Copy all data exactly. Skip pictures.
—————
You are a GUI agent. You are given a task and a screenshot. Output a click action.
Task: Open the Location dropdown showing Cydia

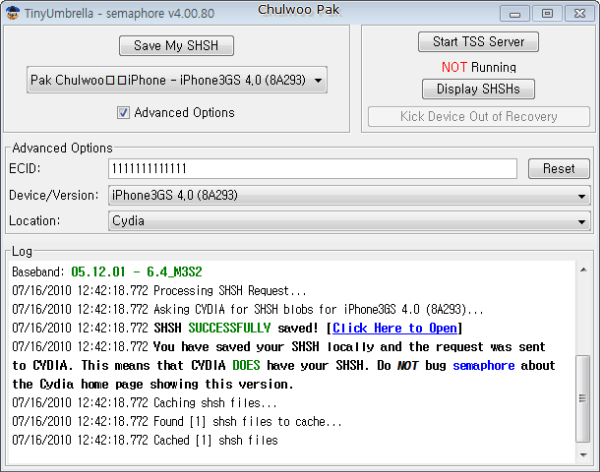pyautogui.click(x=349, y=221)
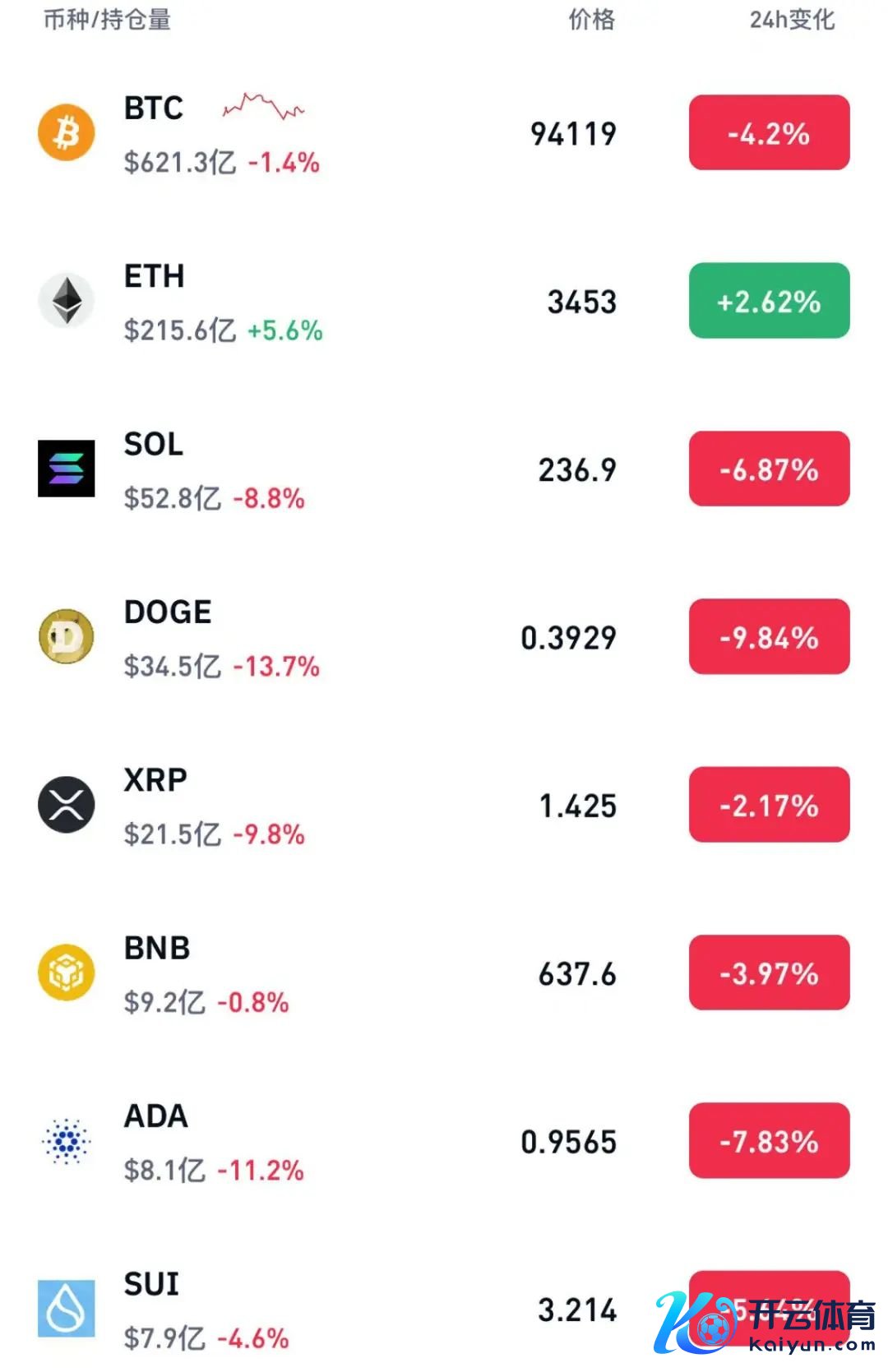Click the XRP logo icon
The height and width of the screenshot is (1372, 888).
67,804
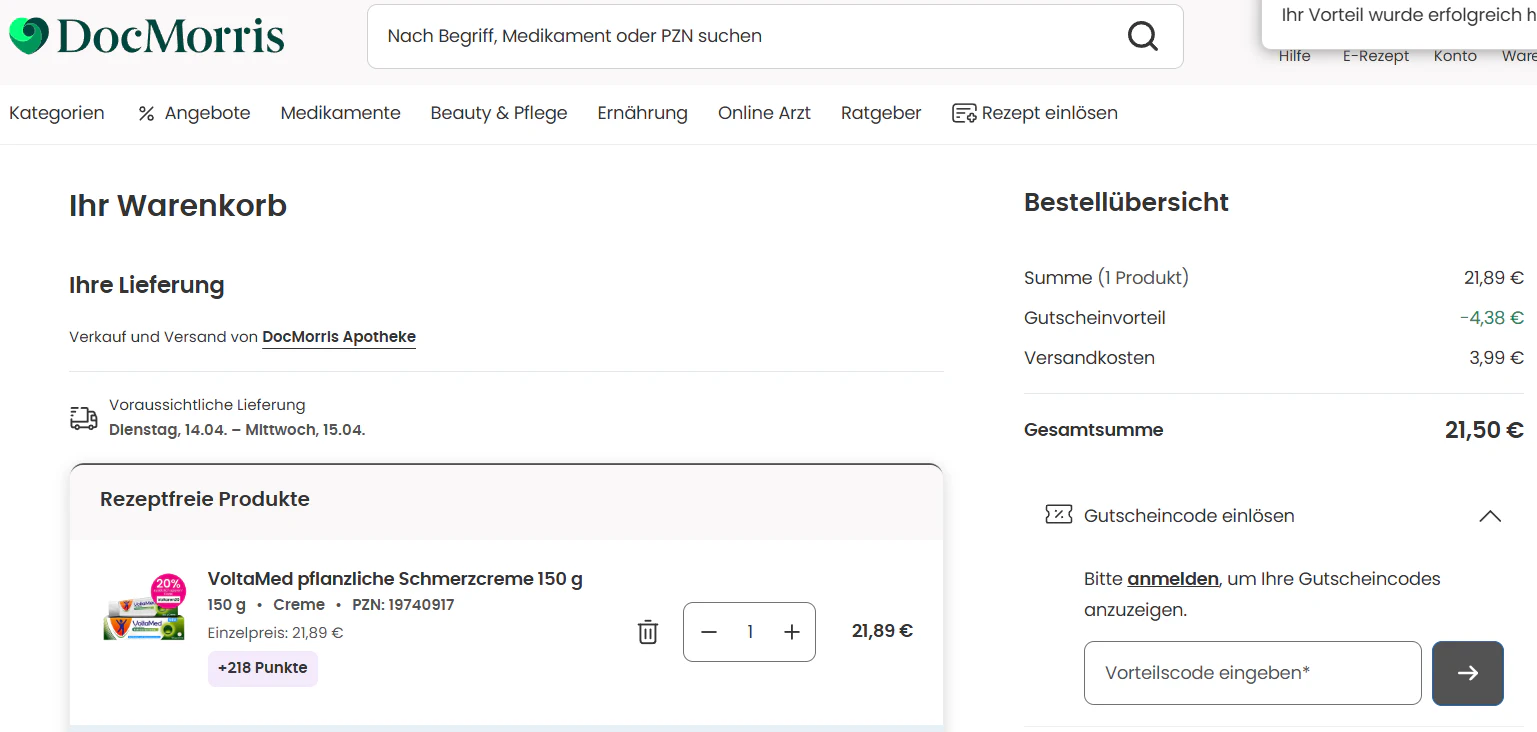1537x732 pixels.
Task: Collapse the Gutscheincode einlösen section
Action: pyautogui.click(x=1489, y=516)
—————
• COMPLETED EXERCISE:
You are a GUI agent. You are given a task and a screenshot. Output a click action.
Task: Open the Location dropdown showing Cydia

pyautogui.click(x=349, y=221)
Click the XRP logo icon
The height and width of the screenshot is (1372, 888).
67,804
1537x732 pixels.
Task: Collapse the Gutscheincode einlösen section
Action: pyautogui.click(x=1489, y=516)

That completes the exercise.